-- Start ENTRIES --

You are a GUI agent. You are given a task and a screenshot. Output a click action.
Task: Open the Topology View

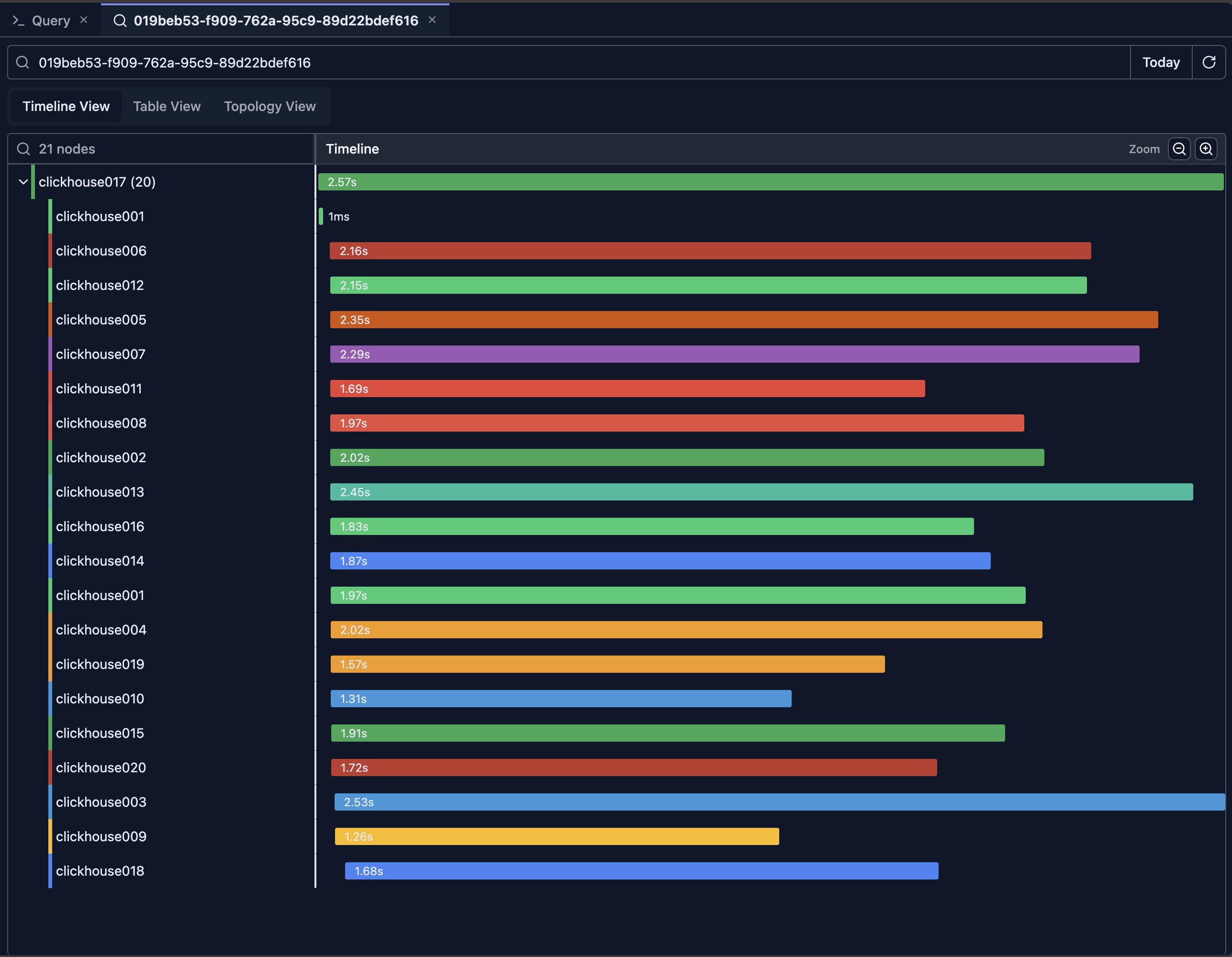269,106
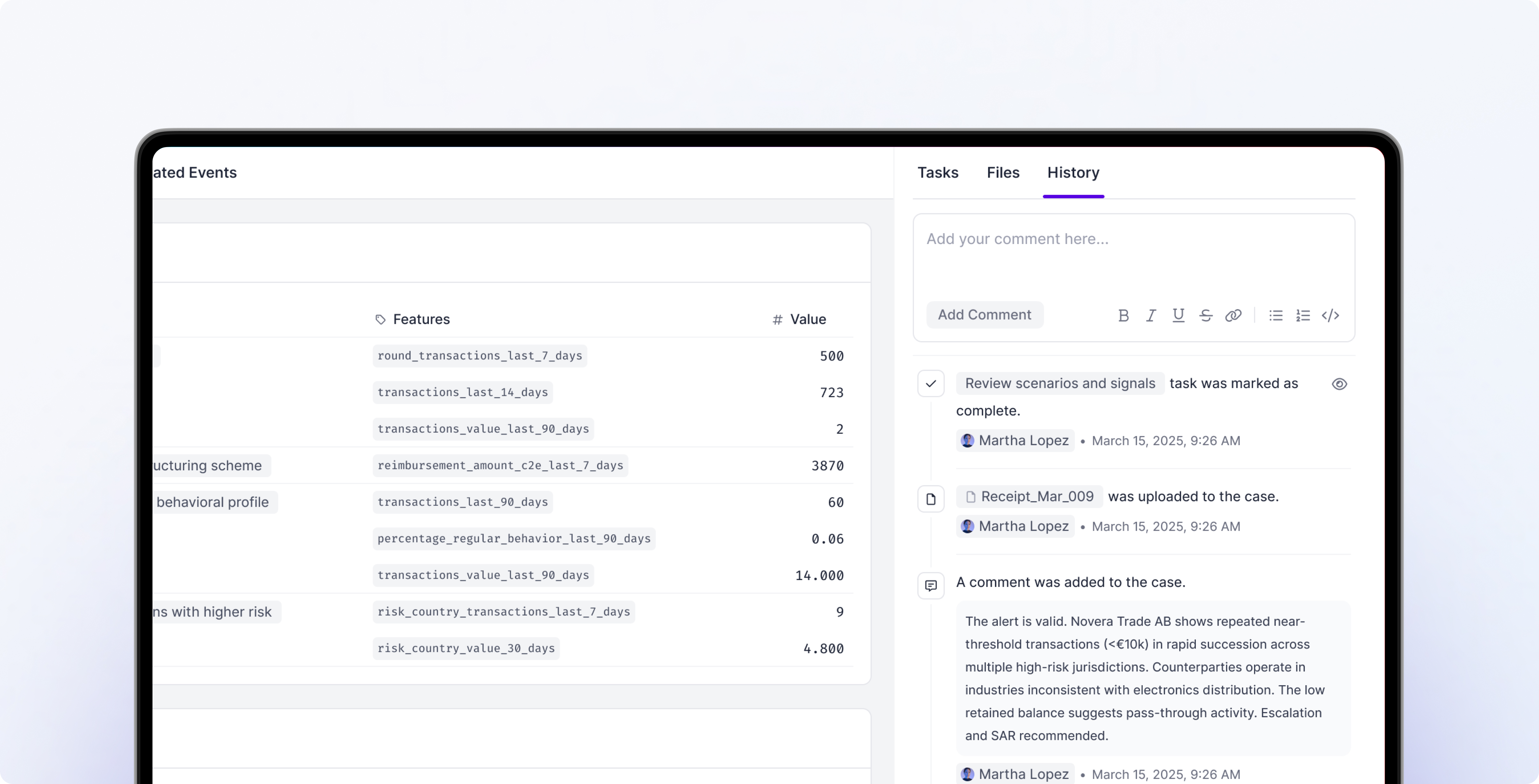
Task: Insert a link in the comment
Action: click(1233, 315)
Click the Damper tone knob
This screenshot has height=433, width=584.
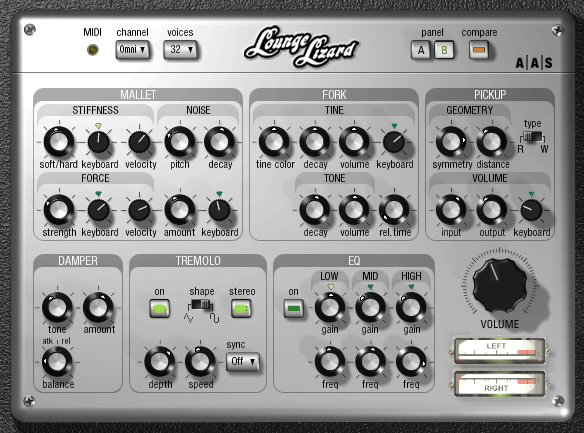click(57, 308)
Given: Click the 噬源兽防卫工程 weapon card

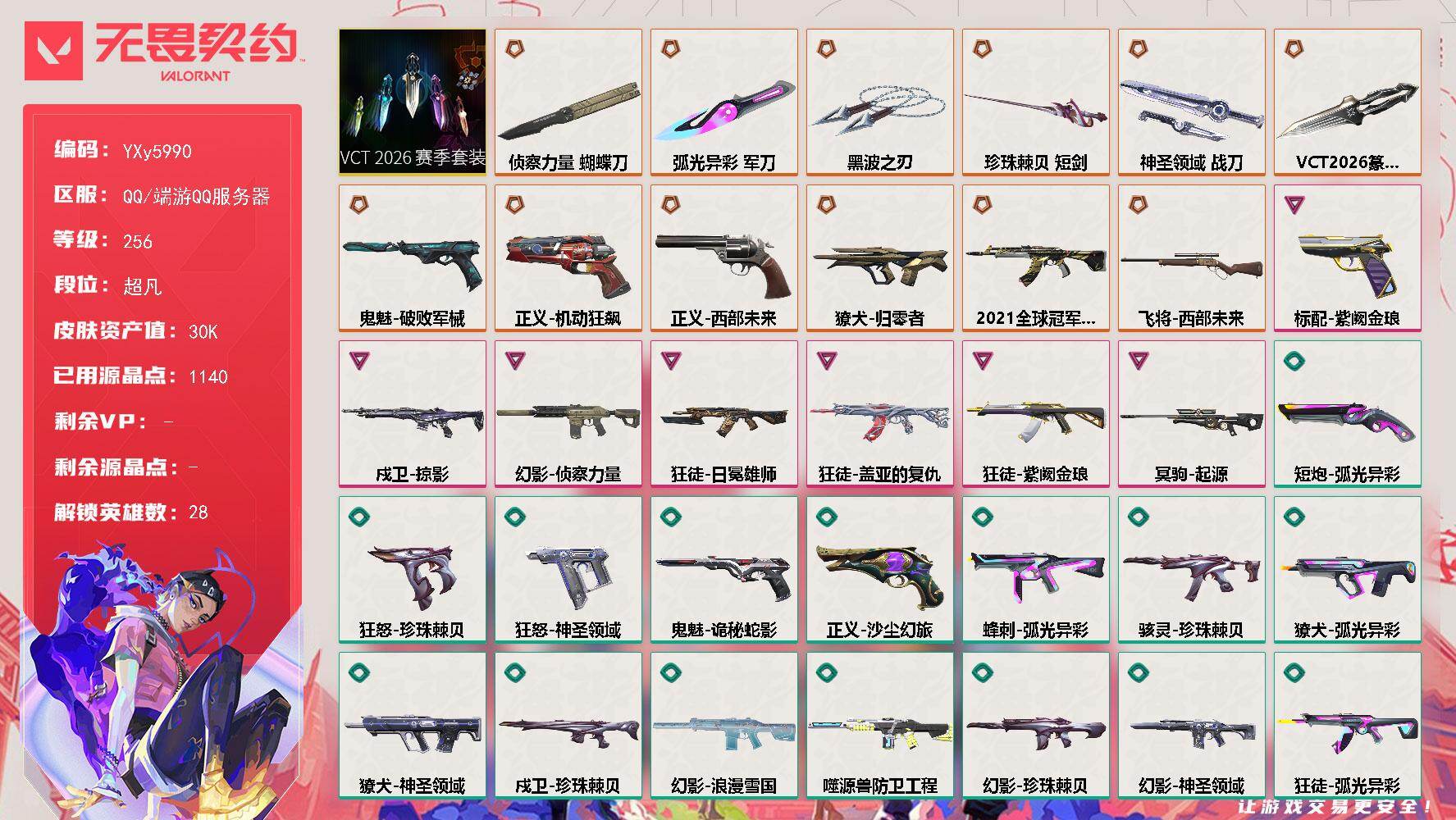Looking at the screenshot, I should click(879, 725).
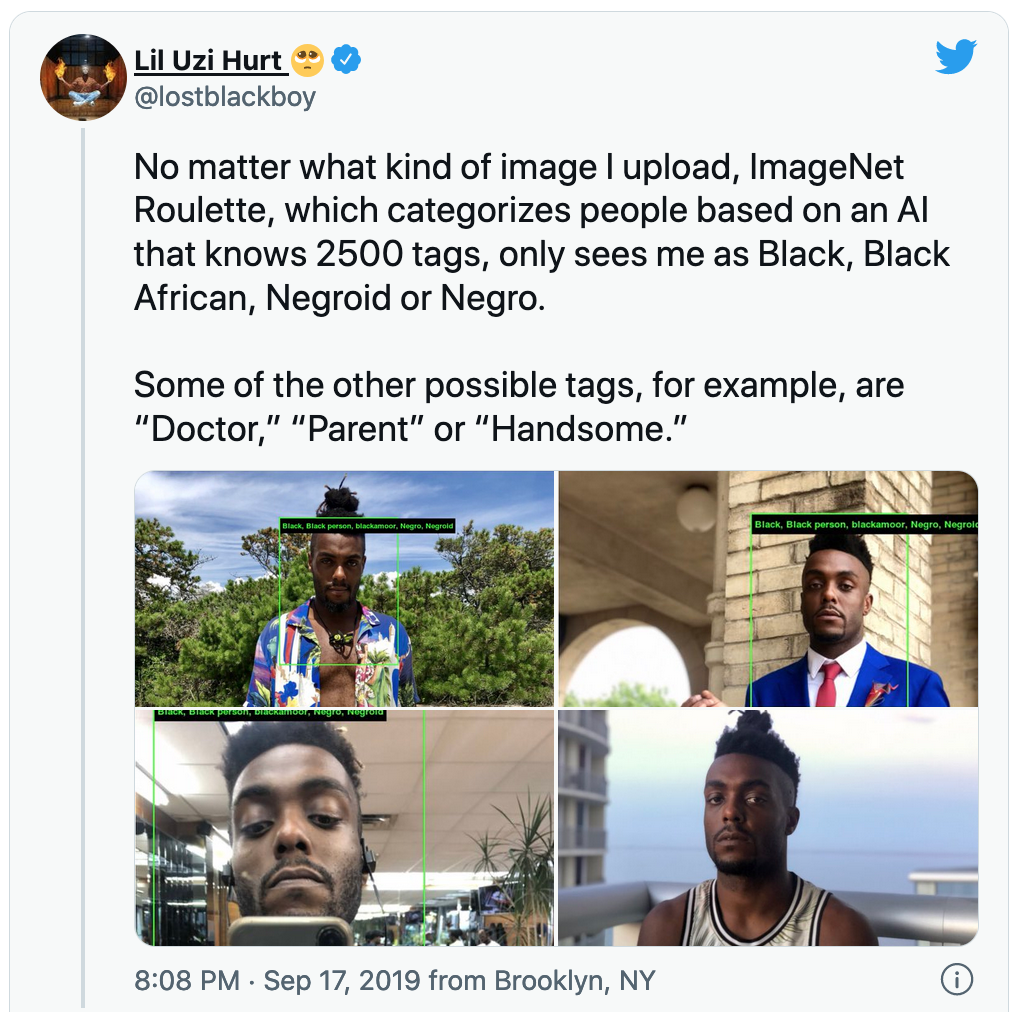Click the vertical thread line under the avatar
Image resolution: width=1020 pixels, height=1012 pixels.
83,566
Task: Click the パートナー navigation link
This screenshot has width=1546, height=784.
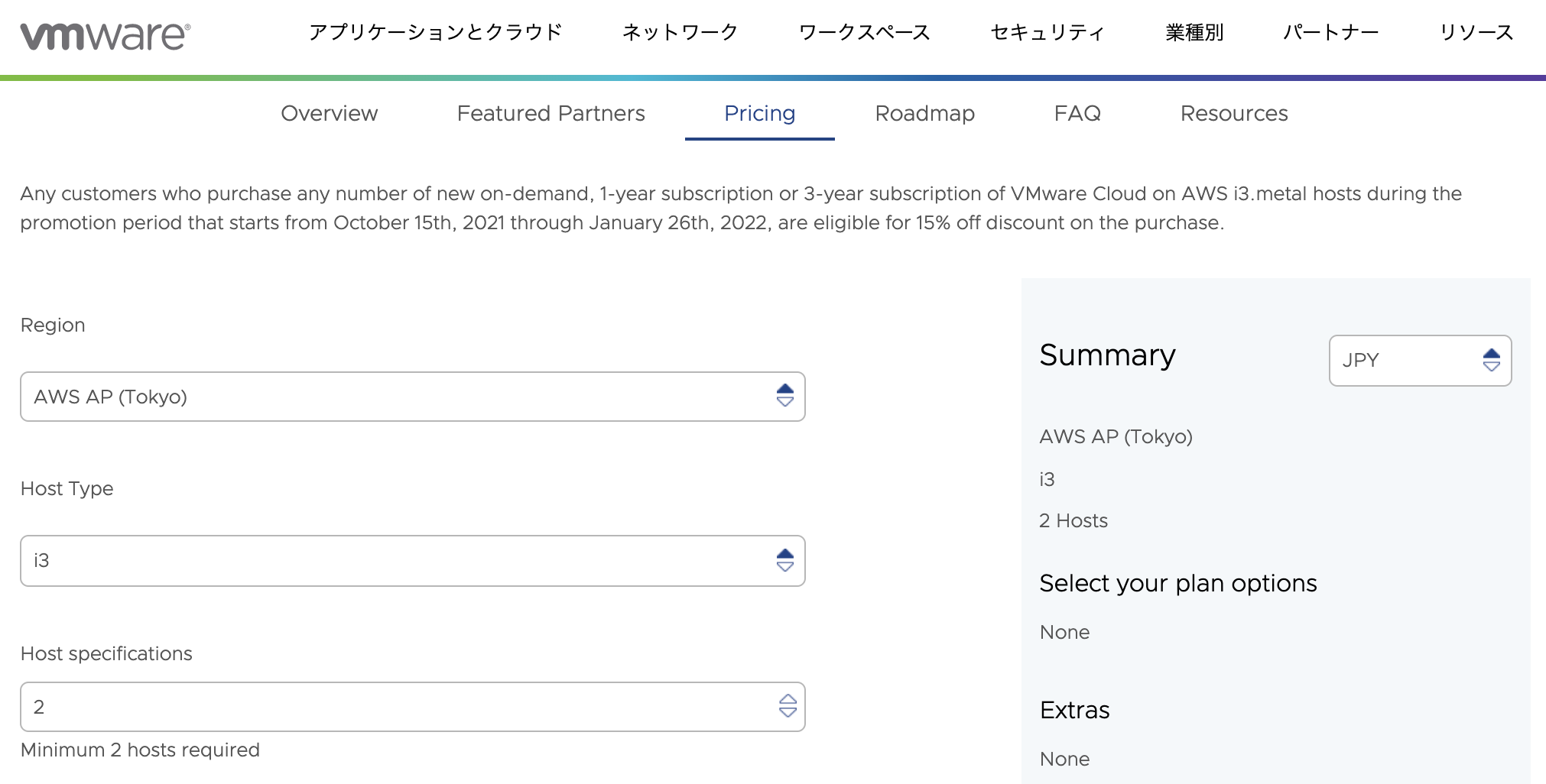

-- End ENTRIES --

**PROBLEM TO WORK ON**
Switch "weapon card" to "equipment card" throughout all the records above, keeping every other word the same. Leave the pictures out of your answer.

**PROBLEM SOLUTION**
You are a GUI agent. You are given a task and a screenshot. Output a click action.
Task: Open the Topology View

269,106
Task: Insert a link in the comment
Action: click(1233, 315)
Click the Damper tone knob
This screenshot has height=433, width=584.
click(57, 308)
Given: Click the 噬源兽防卫工程 equipment card

Looking at the screenshot, I should click(879, 725).
Click the vertical thread line under the avatar
Image resolution: width=1020 pixels, height=1012 pixels.
83,566
Task: Click the パートナー navigation link
This screenshot has width=1546, height=784.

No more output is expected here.